On the advantages of microfinance institutions:
The advantage of microfinance institutions is that they maintain an intimate relationship with their clients. In formal banking, your interface is a computer. I don’t know when the last time you tried to see a bank manager; it is almost impossible. I have to tell the [listeners/readers] that an institution like the MasterCard Foundation is actively involved in funding and monitoring progress, with financial inclusion for low-income groups all over the world – in all developing countries.
In India, they’re actually heading into a scenario where they want another level of financial intermediation. At the bottom of the ladder you have your microfinance institutions as we know them – some of which don’t follow the law, which of course should be avoided. Then you have your formal banking sector. Somewhere in between – and in many countries, including South Africa – it is really difficult for many small businesses (and even individuals) to access credit.

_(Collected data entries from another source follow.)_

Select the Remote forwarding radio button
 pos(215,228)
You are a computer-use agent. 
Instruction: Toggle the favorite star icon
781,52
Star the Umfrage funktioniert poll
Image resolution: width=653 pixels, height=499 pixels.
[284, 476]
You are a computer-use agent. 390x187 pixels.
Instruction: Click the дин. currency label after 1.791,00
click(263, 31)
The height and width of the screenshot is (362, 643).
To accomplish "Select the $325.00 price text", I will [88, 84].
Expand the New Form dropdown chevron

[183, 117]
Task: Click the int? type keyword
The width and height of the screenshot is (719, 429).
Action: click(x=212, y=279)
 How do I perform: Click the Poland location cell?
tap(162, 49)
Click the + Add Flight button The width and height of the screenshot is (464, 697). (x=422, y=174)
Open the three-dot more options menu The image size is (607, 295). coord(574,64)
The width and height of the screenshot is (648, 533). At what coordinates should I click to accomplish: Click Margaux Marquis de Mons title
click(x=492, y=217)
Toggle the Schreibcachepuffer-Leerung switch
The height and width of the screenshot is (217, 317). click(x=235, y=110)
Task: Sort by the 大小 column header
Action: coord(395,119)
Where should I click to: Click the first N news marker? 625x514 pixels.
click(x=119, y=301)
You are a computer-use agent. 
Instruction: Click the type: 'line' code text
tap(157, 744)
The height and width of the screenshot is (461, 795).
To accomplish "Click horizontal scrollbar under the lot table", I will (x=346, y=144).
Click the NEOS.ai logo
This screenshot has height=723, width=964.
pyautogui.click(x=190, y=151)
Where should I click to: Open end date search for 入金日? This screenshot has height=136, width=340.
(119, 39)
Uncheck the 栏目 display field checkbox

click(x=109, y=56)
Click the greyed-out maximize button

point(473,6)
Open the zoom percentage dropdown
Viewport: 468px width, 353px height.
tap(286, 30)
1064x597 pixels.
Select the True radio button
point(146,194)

What they’re envisioning is sort of a Premier League for microfinance institutions, where you actually build this ladder of upward mobility, in terms of financial inclusion, step by step. I think it’s a brilliant idea.
On governance and regulations around microfinance:
I cannot speak on behalf of Altron Fintech, [but] what I know is that they are only on the market for microfinance institutions that are registered with the National Credit Regulatory Authority. All the software that you find in these registered microfinance institutions complies with all the requirements of the National Credit Regulatory Authority. The person [that] Applying for a loan must have a regular source of income – this must be proven and all the checks and balances are in place. We are talking about a regulated and formal industry.
You must have a composite indicator that examines other sources of income, [rather] than simple salary income. There are many sources of income for average South African households, both indirectly and directly. You have dividends, you have capital gains. I know a lot of people [who] go to auction [and] buy anything from tractors to sheep to bicycles and then resell them for a profit. We’ve covered our bases. We have 20 different metrics, most of which are a basis for current or future income.